For summary statistics, call \code{audit()} on the results.
}
\details{
This function is not very informative with many input values that
only have a few characters each. Many of them may have duplicates just by
chance. For example, in R's built-in \code{iris} data set, 99\% of values have
duplicates.

In general, the fewer values and the more characters per value there are,
the more significant \code{duplicate_detect()}'s results will be.
}
\section{Summaries with \code{audit()}}{
 There is an S3 method for the \code{audit()}
generic, so you can call \code{audit()} following \code{duplicate_detect()}. It
returns a tibble with these columns ---
\itemize{
\item \code{variable}: The original data frame's variables with at least one
"duplicated" value: one that has at least one duplicate anywhere else in
the data frame.

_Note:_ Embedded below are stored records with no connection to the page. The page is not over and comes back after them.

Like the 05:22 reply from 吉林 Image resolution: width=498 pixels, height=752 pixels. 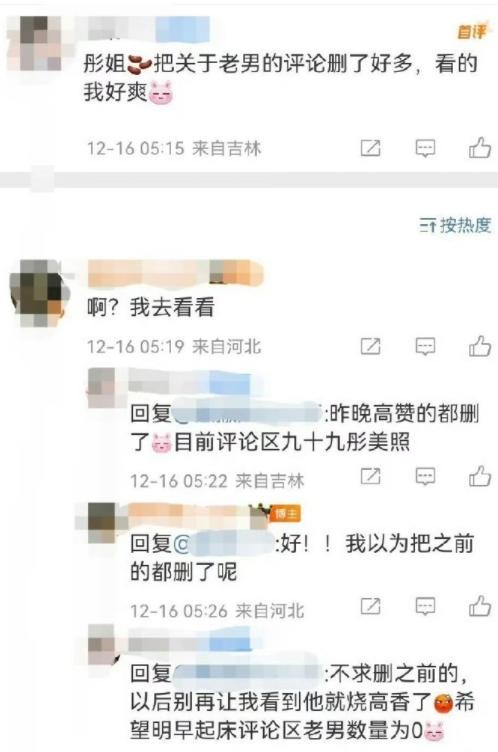479,476
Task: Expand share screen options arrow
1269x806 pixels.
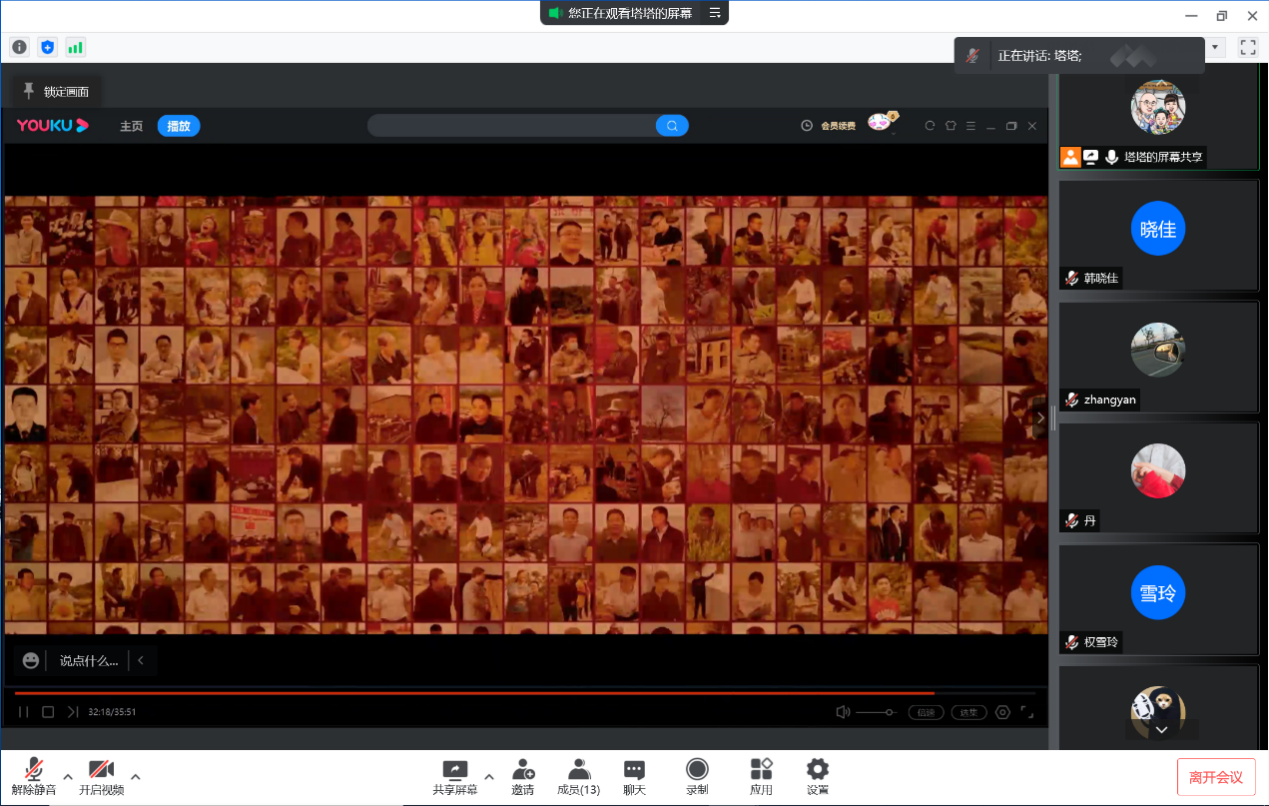Action: [489, 776]
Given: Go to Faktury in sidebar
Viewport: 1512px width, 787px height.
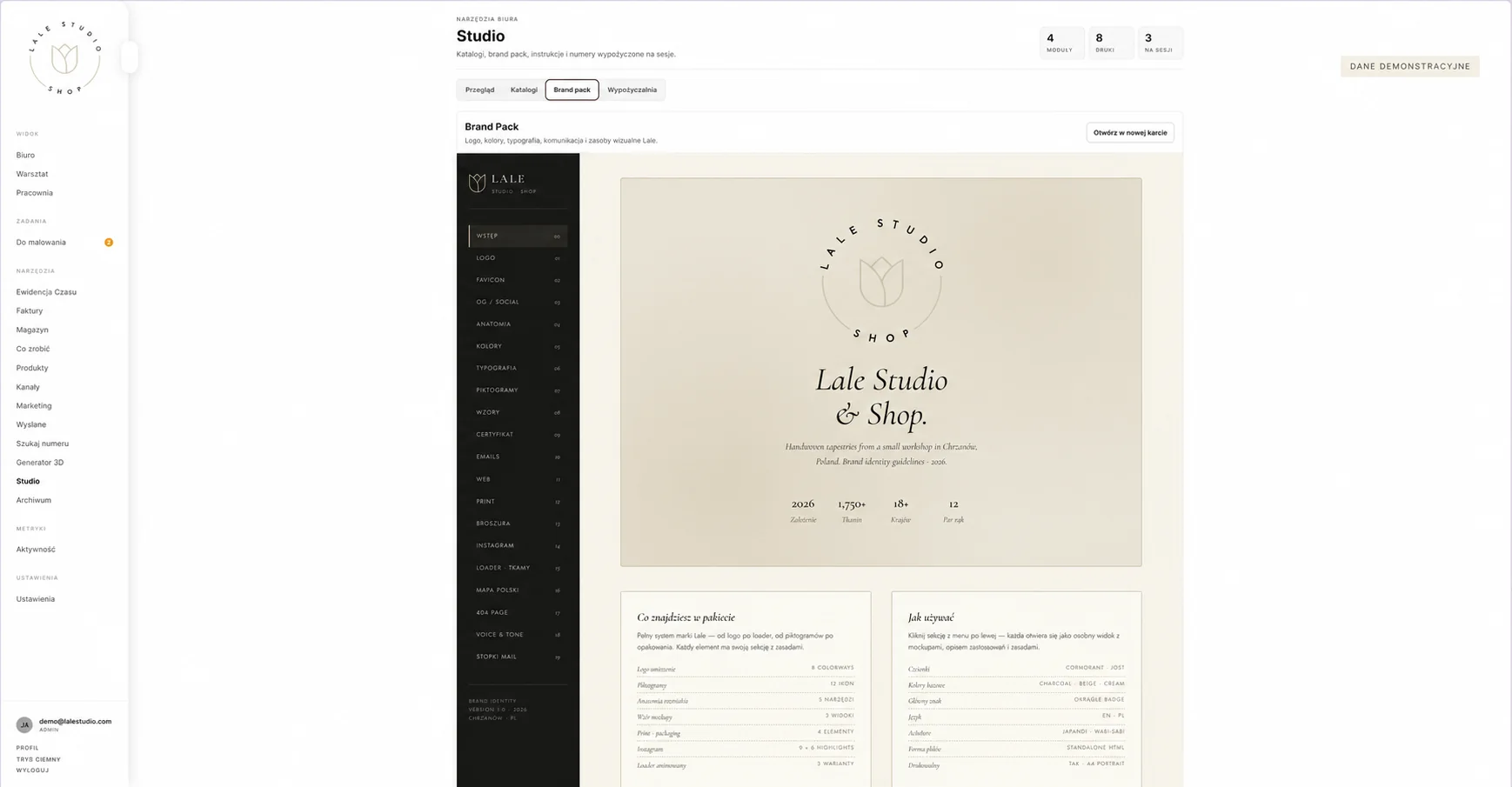Looking at the screenshot, I should [30, 310].
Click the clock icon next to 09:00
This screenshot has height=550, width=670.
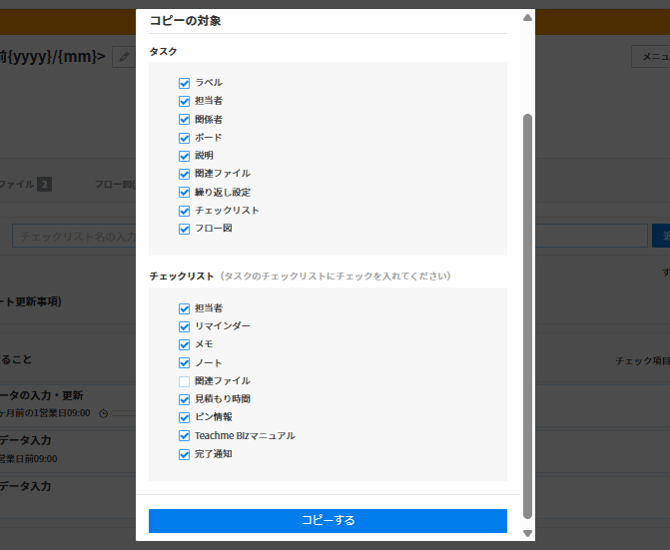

For a vector, \code{x}.
\item \code{n_duplicated}: Number of "duplicated" values of that variable: those
that have at least one duplicate anywhere in the data frame.
\item \code{dup_rate}: Rate of "duplicated" values of that variable.
}

The final row, \code{.total}, summarizes across all other rows: It adds up the
\code{n_duplicated} and \code{n_total} columns, and calculates the average of the
\code{dup_rate} column.
}

\examples{
# Find duplicate values in a data frame...
duplicate_detect(x = pigs4)

# ...or in a single vector:
duplicate_detect(x = pigs4$snout)

# Summary statistics with `audit()`:
pigs4 \%>\%
  duplicate_detect() \%>\%
  audit()

# If there are many values and/or few
# characters per value, `duplicate_detect()`
# can be misleading:
iris \%>\%
  duplicate_detect()

iris \%>\%
  duplicate_detect() \%>\%
  audit()
}
\seealso{
\code{duplicate_count()} provides a frequency table.
}